## Assignment
State the number of lines in the following data that include the word "Task", with no other text.

## Data for this exercise
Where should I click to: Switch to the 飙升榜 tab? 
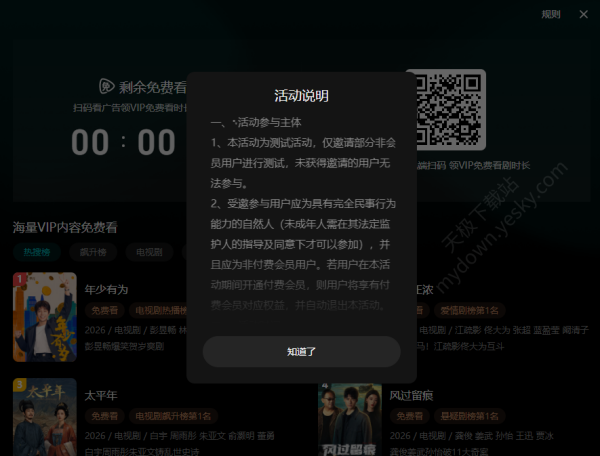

---

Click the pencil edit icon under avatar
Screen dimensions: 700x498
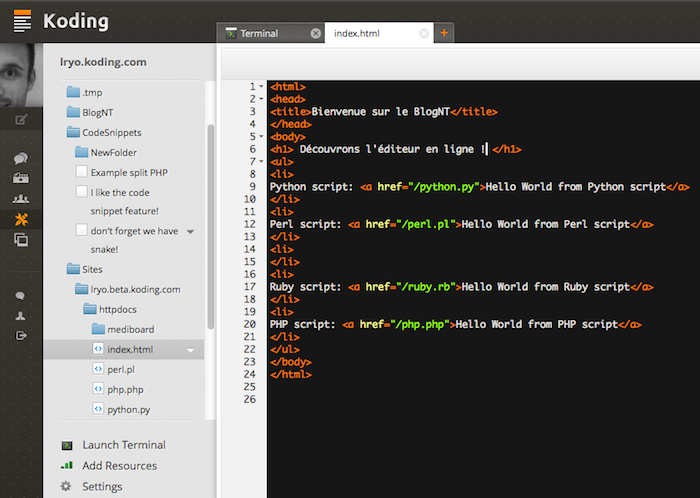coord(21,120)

* * *

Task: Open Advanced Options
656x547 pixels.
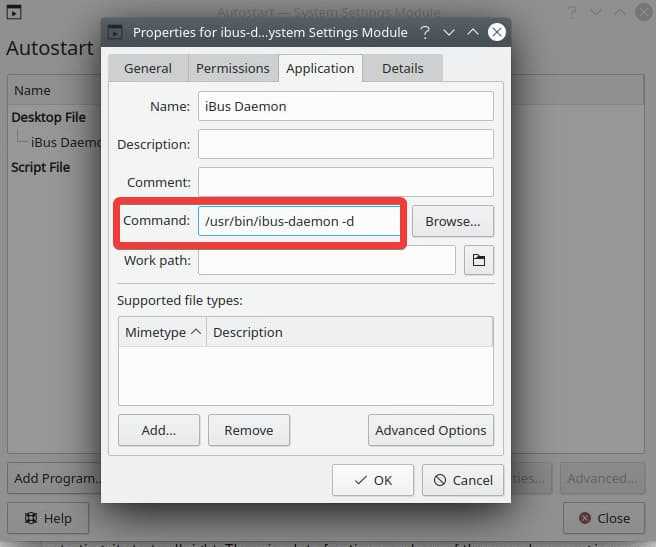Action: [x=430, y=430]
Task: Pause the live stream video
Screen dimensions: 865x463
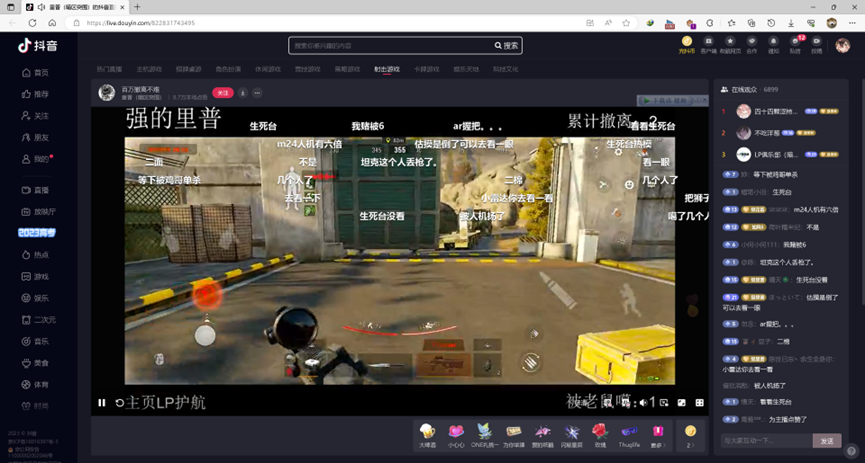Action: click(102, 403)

## Result below
2